[Collected data]

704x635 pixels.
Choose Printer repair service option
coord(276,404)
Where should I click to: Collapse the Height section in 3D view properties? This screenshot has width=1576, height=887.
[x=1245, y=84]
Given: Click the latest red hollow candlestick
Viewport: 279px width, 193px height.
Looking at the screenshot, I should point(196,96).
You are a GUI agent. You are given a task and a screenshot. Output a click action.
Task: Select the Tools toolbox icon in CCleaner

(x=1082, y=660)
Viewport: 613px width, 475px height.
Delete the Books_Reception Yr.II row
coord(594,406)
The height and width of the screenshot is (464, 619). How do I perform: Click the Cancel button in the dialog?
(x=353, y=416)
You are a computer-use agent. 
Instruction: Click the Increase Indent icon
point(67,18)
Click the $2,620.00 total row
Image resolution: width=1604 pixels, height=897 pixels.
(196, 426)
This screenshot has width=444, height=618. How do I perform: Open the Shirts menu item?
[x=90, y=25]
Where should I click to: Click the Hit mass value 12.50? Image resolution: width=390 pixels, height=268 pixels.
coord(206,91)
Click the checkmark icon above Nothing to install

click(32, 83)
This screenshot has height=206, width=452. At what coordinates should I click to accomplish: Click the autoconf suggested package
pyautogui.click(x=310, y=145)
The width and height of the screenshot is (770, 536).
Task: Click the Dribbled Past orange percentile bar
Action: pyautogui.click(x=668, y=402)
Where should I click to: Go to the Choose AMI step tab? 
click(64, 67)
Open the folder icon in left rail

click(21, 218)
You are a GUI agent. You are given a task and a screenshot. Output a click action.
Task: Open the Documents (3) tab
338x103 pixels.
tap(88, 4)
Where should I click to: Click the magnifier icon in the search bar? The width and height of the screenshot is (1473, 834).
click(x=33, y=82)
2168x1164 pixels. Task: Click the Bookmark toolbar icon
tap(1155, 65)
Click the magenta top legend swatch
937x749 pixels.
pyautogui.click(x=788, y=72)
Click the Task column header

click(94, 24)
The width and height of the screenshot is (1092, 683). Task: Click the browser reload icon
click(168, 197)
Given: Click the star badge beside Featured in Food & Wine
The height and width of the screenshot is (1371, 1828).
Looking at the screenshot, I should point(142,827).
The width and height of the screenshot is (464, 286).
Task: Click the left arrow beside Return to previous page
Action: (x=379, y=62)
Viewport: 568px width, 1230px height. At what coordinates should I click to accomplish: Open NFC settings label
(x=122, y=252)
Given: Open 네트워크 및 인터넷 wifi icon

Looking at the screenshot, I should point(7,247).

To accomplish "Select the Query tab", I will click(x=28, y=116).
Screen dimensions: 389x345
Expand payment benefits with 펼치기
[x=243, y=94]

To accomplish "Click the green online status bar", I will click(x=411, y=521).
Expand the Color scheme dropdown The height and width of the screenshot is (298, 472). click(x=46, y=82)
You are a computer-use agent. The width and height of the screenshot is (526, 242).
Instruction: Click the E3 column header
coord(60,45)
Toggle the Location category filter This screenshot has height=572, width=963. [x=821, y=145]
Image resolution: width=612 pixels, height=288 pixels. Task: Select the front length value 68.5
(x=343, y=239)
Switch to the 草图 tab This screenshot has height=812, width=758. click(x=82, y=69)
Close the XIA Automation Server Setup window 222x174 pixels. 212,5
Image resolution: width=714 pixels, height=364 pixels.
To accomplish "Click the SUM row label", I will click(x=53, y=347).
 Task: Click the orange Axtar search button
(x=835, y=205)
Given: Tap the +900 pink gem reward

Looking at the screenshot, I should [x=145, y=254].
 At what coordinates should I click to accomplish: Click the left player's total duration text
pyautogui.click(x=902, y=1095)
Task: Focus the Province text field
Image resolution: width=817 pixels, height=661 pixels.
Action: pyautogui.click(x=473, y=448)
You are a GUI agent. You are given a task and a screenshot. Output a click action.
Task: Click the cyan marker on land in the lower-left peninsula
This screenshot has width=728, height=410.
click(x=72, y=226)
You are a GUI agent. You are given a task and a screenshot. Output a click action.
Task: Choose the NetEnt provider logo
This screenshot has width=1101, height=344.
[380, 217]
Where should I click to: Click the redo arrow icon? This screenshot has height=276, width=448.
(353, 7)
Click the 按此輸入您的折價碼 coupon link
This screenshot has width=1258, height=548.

- [REQUIRED WORK]
Rewrite the material from its start through the line that contains "click(64, 67)", replacing "Where should I click to" with "Which spot should I click to" and leaving everything else unchanged.

- [FINAL ANSWER]
704x635 pixels.
Choose Printer repair service option
coord(276,404)
Which spot should I click to: Collapse the Height section in 3D view properties? This screenshot has width=1576, height=887.
[x=1245, y=84]
Given: Click the latest red hollow candlestick
Viewport: 279px width, 193px height.
Looking at the screenshot, I should point(196,96).
You are a GUI agent. You are given a task and a screenshot. Output a click action.
Task: Select the Tools toolbox icon in CCleaner

(x=1082, y=660)
Viewport: 613px width, 475px height.
Delete the Books_Reception Yr.II row
coord(594,406)
The height and width of the screenshot is (464, 619). How do I perform: Click the Cancel button in the dialog?
(x=353, y=416)
You are a computer-use agent. 
Instruction: Click the Increase Indent icon
point(67,18)
Click the $2,620.00 total row
Image resolution: width=1604 pixels, height=897 pixels.
(196, 426)
This screenshot has width=444, height=618. How do I perform: Open the Shirts menu item?
[x=90, y=25]
Which spot should I click to: Click the Hit mass value 12.50? Image resolution: width=390 pixels, height=268 pixels.
coord(206,91)
Click the checkmark icon above Nothing to install

click(32, 83)
This screenshot has height=206, width=452. At what coordinates should I click to accomplish: Click the autoconf suggested package
pyautogui.click(x=310, y=145)
The width and height of the screenshot is (770, 536).
Task: Click the Dribbled Past orange percentile bar
Action: pyautogui.click(x=668, y=402)
Which spot should I click to: Go to the Choose AMI step tab? 
click(64, 67)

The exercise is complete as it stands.